23 July, 2007

Perhaps it's a bit hypocritical, with having a blog myself, but I just don't read blogs very often (aside from my friends, of course). I know that this is the zeitgeist, and everyone talks about how weblogging in the medium of the early 21st century, but I just don't follow those.

Guess I just can't get into them.

All this said, while bumping around the intertubes today, I found myself on a military blogging site (The Sandbox). I know that this shouldn't really be news to anyone, but it is the thinks like this that just depress the hell out of me more than anything else. Maybe I am partisan, and against Bush's War before it even started in '03, but I really wish that more people read these-- its too real.

It's a real privilege to live in a nation which handily has the most capable and powerful military force on the planet, and to remain a civilian. I think that the current U.S. armed forces number around 1.1 million (active plus reserves), which means that this accounts for about 0.3% of the total population. I'm pretty sure that I know more than 300 people, and until yesterday when I found a high school friend on facebook who enlisted after the Catastrophes of 2001, I know none. (To be completely fair, I haven't even spoken to him yet, so the number is essentially zero). In all truth, I think that most of the people I know don't know someone who is there. This insulation is at once unsettling and confusing.

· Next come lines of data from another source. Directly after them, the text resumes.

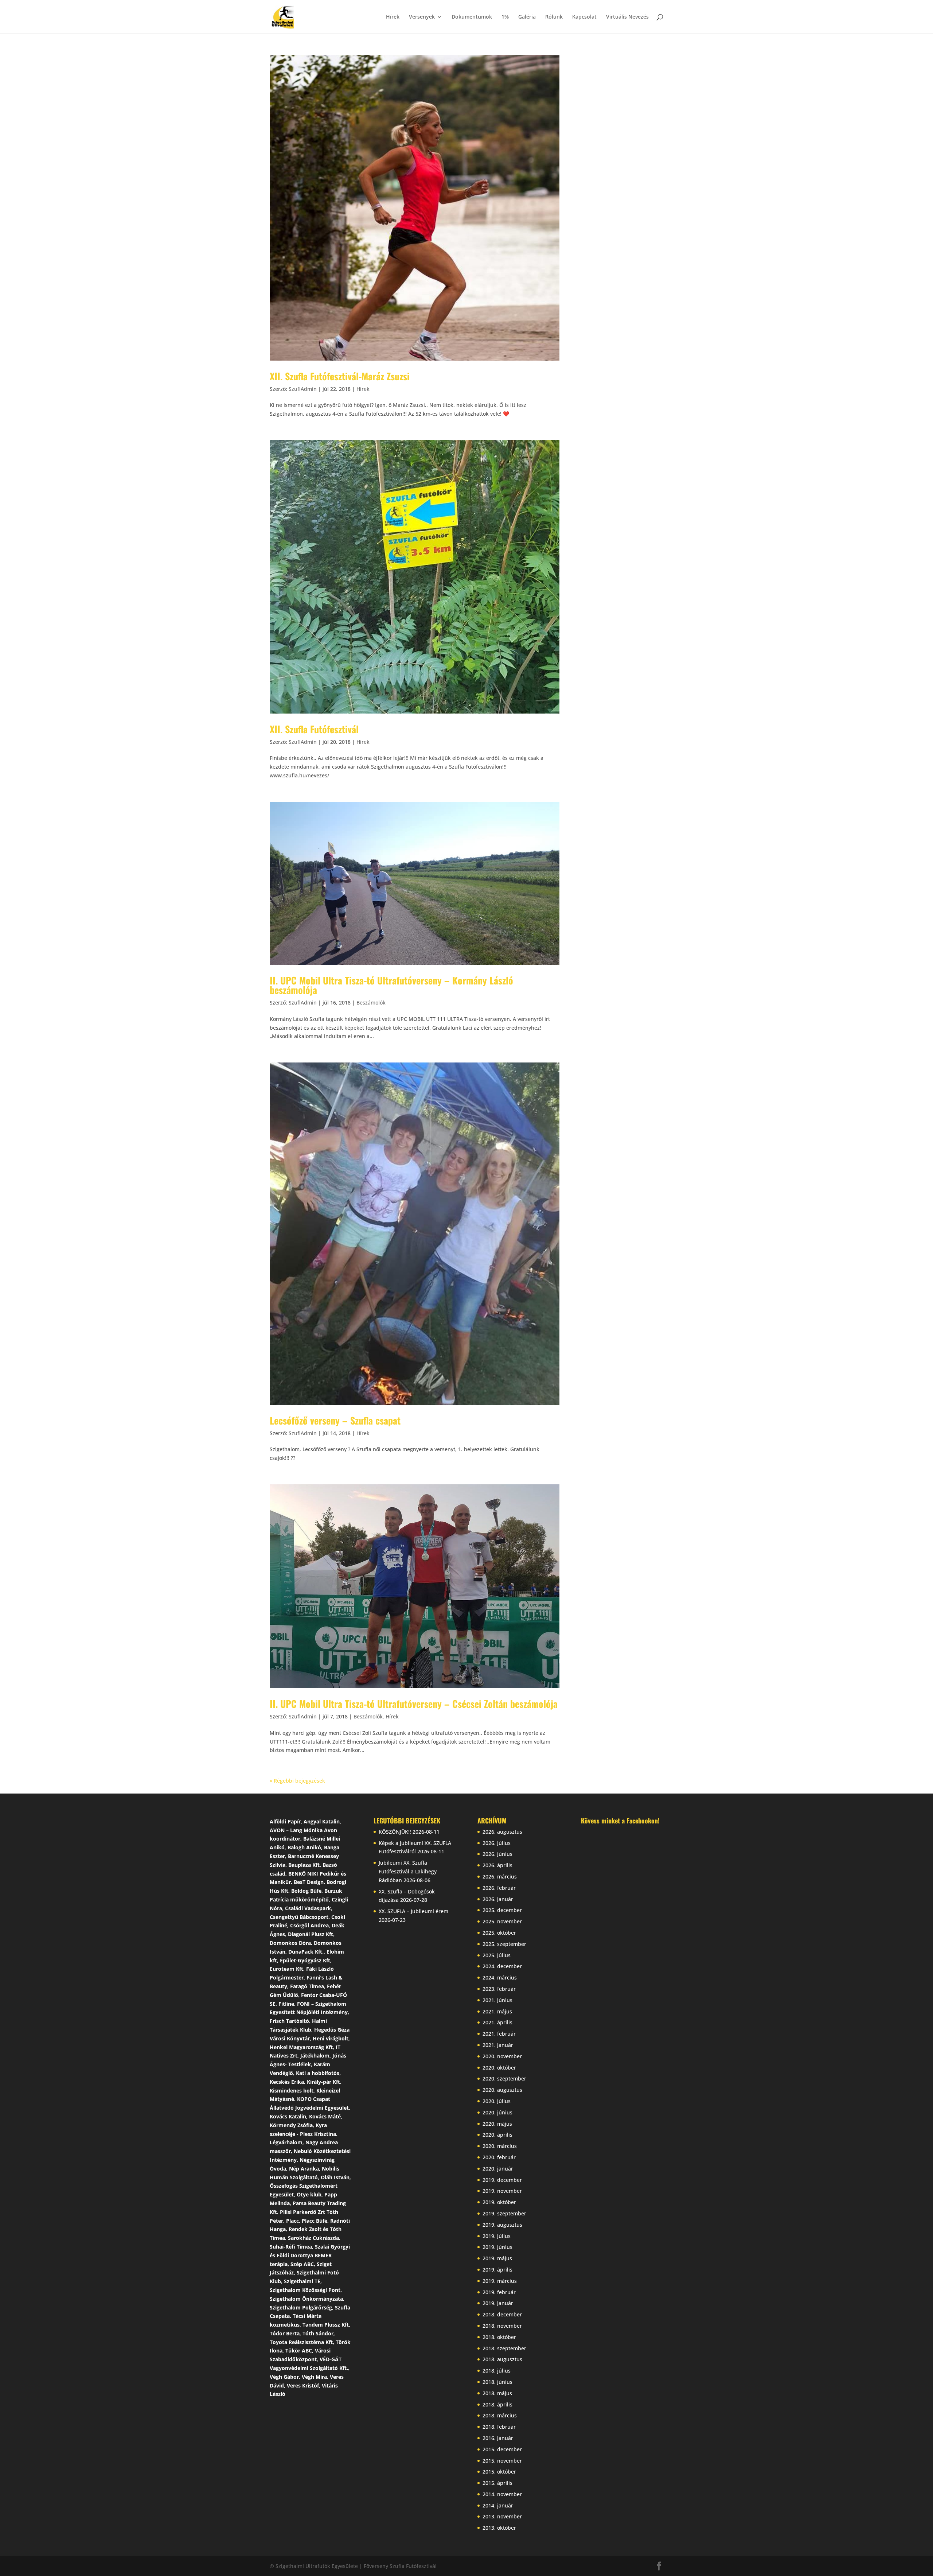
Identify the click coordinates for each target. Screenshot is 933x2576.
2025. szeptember (504, 1943)
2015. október (499, 2471)
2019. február (499, 2292)
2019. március (500, 2280)
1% (505, 17)
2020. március (500, 2145)
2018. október (499, 2337)
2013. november (502, 2516)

About a week after the towers collapsed in New York, I found myself at the site, before the cleanup, before (literally) all the dust had settled yet. There are few experiences in someones life which can truly be described as haunting, but that is what the ruins in Manhattan were to me; it forced a detachment because it was too real. So many Americans--myself included-- have been fortunate enough to think of destruction and war as an abstract thing that happens "in other places" and only exists to us in history textbooks and movies; and then I think of the men and women in the deserts of the Middle East who are immersed-- quite literally, as one who drowns-- in war.

War is no stranger to this part of the world, or even to America, and the blood shed in the sand will join with the countless others who have fallen in battle in the millennia since the first cities in the land. How does one deal with history in the "present-tense"?

I tried to read as much as I could on the page, but each line of text was another impact. All of us are well aware of the scars-- physical, emotional, psychological, financial, familial, and social which every enlisted man and woman in the War has, are, and will face. This is reality, this is the world of man's own hand.

Today, I know one man who has been to Afghanistan, but in a year? I teach seniors at a high school, and too often I wonder which one of my students will know the trauma and pain from which I have been free? There are so many "ripe" eighteen year olds, and I see the recruiters in the school; I seek no malice against these men, they do their jobs, just as those around the world in uniform are commanded to do, and thank all the goodness and luck in the world that they had the good fortunate to be stationed in a school in Massachusetts.

The feeling after reading these blogs can probably best be described as "hollow." It certainly makes most things I do in an average day seem trivial.

Yes, this is a jeremiad of sorts that I have seen no real war, and I have no desire to ever. It takes a certain bravery to volunteer for such service, and this is simply not a part of who I am. It's angering to think that this bravery has been taken advantage of. A war is a war, and it is always sacrificial, but all things about this aside, how is this even being done correctly?

The purpose of Bush's War aside (I think we can all agree that there essentially was none), the handling of non-combat both in Iraq and America is sickening. There is absolutely no direct goal of our forces there other than "survive," and even less at home. The last two years has been filled with stories about how our returning soldiers are mistreated by their own government, whether they are on a two-month leave before returning to the Mideast, or home after wounded discharge. So many wearing uniforms have given so much, but what of those at home? The fools who have justified this as a "just war" have drawn allusions to World War Two; if this is indeed a war which must be fought, where are the victory gardens, the oil rationing, the volunteer corps?

An army does not go to war, a nation does. Our leaders forget this, and too many at home do. This is on people's radar, but for too many, seems to be a faint aspect of life, as what will be on television this week. There is a war, and the news will report on trivialities. Things like this will only re-enforce the adage of "If you are not enraged, then you're not paying attention"

Read on, think, yell. I'm not sure what I meant to accomplish with this post, there is no grand thesis, or point with this diatribe.
I suppose that's just as much like Bush's War.